Réécrivez toutes les lignes suivantes en remplaçant « Screen dimensions » par « Screen size », sans rien modifier d'autre.

= Jeu de données =
..........

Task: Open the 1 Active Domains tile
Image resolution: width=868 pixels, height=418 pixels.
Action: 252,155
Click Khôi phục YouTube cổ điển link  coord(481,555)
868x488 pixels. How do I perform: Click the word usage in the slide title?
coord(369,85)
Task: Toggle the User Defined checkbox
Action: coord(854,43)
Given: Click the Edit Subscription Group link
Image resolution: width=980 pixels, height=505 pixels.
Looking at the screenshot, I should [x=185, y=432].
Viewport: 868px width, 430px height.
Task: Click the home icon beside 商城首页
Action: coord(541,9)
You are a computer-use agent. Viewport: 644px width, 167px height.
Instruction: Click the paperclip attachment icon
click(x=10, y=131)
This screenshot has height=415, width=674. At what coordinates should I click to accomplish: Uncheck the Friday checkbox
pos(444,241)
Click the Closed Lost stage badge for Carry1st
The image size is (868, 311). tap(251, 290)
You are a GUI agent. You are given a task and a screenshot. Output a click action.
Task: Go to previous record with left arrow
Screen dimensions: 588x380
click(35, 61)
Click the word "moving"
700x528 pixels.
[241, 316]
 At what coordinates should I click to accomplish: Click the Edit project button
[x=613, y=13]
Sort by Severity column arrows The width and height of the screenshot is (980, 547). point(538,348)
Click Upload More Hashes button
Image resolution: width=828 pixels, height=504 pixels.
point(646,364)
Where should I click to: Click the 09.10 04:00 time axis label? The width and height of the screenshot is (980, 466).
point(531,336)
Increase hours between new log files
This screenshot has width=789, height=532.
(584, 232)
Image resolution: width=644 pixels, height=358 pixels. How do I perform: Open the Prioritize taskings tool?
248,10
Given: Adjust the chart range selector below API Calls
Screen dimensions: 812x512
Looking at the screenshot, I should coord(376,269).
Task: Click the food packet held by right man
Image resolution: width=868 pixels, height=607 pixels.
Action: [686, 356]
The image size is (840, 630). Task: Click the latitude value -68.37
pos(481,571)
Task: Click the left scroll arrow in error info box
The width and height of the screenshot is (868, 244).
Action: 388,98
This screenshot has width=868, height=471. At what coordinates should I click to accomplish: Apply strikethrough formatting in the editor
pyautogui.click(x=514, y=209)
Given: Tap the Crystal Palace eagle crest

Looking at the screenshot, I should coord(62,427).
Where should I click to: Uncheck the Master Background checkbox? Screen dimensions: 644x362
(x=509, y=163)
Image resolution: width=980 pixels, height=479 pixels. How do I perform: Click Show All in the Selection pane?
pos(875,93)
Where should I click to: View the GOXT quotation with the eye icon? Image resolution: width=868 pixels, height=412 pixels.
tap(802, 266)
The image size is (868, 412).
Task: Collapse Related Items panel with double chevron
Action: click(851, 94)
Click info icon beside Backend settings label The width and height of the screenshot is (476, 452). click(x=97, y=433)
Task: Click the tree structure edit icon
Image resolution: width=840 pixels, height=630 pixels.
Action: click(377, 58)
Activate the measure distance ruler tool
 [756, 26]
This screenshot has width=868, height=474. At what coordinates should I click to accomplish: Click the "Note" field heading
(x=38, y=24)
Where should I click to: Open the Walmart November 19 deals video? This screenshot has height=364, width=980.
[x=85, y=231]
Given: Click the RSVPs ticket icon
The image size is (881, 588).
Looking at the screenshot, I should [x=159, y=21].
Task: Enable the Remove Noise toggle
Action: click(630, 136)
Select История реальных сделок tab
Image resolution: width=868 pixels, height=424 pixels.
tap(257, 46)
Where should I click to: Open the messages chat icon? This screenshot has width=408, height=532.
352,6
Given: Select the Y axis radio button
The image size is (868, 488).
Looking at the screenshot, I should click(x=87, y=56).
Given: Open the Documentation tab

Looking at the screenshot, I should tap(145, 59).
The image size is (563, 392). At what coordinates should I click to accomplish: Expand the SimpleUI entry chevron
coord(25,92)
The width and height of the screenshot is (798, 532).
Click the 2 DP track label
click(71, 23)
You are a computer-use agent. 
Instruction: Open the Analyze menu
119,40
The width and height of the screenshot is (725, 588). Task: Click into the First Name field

..........

= Réponse proposée =
Task: Open the 1 Active Domains tile
Image resolution: width=868 pixels, height=418 pixels.
Action: 252,155
Click Khôi phục YouTube cổ điển link  coord(481,555)
868x488 pixels. How do I perform: Click the word usage in the slide title?
coord(369,85)
Task: Toggle the User Defined checkbox
Action: coord(854,43)
Given: Click the Edit Subscription Group link
Image resolution: width=980 pixels, height=505 pixels.
Looking at the screenshot, I should [x=185, y=432].
Viewport: 868px width, 430px height.
Task: Click the home icon beside 商城首页
Action: coord(541,9)
You are a computer-use agent. Viewport: 644px width, 167px height.
Instruction: Click the paperclip attachment icon
click(x=10, y=131)
This screenshot has height=415, width=674. At what coordinates should I click to accomplish: Uncheck the Friday checkbox
pos(444,241)
Click the Closed Lost stage badge for Carry1st
The image size is (868, 311). tap(251, 290)
You are a GUI agent. You are given a task and a screenshot. Output a click action.
Task: Go to previous record with left arrow
Screen size: 588x380
click(35, 61)
Click the word "moving"
700x528 pixels.
[241, 316]
 At what coordinates should I click to accomplish: Click the Edit project button
[x=613, y=13]
Sort by Severity column arrows The width and height of the screenshot is (980, 547). point(538,348)
Click Upload More Hashes button
Image resolution: width=828 pixels, height=504 pixels.
point(646,364)
Where should I click to: Click the 09.10 04:00 time axis label? The width and height of the screenshot is (980, 466).
point(531,336)
Increase hours between new log files
This screenshot has width=789, height=532.
(584, 232)
Image resolution: width=644 pixels, height=358 pixels. How do I perform: Open the Prioritize taskings tool?
248,10
Given: Adjust the chart range selector below API Calls
Screen size: 812x512
Looking at the screenshot, I should coord(376,269).
Task: Click the food packet held by right man
Image resolution: width=868 pixels, height=607 pixels.
Action: [686, 356]
The image size is (840, 630). Task: Click the latitude value -68.37
pos(481,571)
Task: Click the left scroll arrow in error info box
The width and height of the screenshot is (868, 244).
Action: 388,98
This screenshot has width=868, height=471. At what coordinates should I click to accomplish: Apply strikethrough formatting in the editor
pyautogui.click(x=514, y=209)
Given: Tap the Crystal Palace eagle crest

Looking at the screenshot, I should coord(62,427).
Where should I click to: Uncheck the Master Background checkbox? Screen size: 644x362
(x=509, y=163)
Image resolution: width=980 pixels, height=479 pixels. How do I perform: Click Show All in the Selection pane?
pos(875,93)
Where should I click to: View the GOXT quotation with the eye icon? Image resolution: width=868 pixels, height=412 pixels.
tap(802, 266)
The image size is (868, 412).
Task: Collapse Related Items panel with double chevron
Action: click(851, 94)
Click info icon beside Backend settings label The width and height of the screenshot is (476, 452). click(x=97, y=433)
Task: Click the tree structure edit icon
Image resolution: width=840 pixels, height=630 pixels.
Action: click(377, 58)
Activate the measure distance ruler tool
 [756, 26]
This screenshot has width=868, height=474. At what coordinates should I click to accomplish: Click the "Note" field heading
(x=38, y=24)
Where should I click to: Open the Walmart November 19 deals video? This screenshot has height=364, width=980.
[x=85, y=231]
Given: Click the RSVPs ticket icon
The image size is (881, 588).
Looking at the screenshot, I should [x=159, y=21].
Task: Enable the Remove Noise toggle
Action: click(630, 136)
Select История реальных сделок tab
Image resolution: width=868 pixels, height=424 pixels.
tap(257, 46)
Where should I click to: Open the messages chat icon? This screenshot has width=408, height=532.
352,6
Given: Select the Y axis radio button
The image size is (868, 488).
Looking at the screenshot, I should click(x=87, y=56).
Given: Open the Documentation tab

Looking at the screenshot, I should tap(145, 59).
The image size is (563, 392). At what coordinates should I click to accomplish: Expand the SimpleUI entry chevron
coord(25,92)
The width and height of the screenshot is (798, 532).
Click the 2 DP track label
click(71, 23)
You are a computer-use agent. 
Instruction: Open the Analyze menu
119,40
The width and height of the screenshot is (725, 588). Task: Click into the First Name field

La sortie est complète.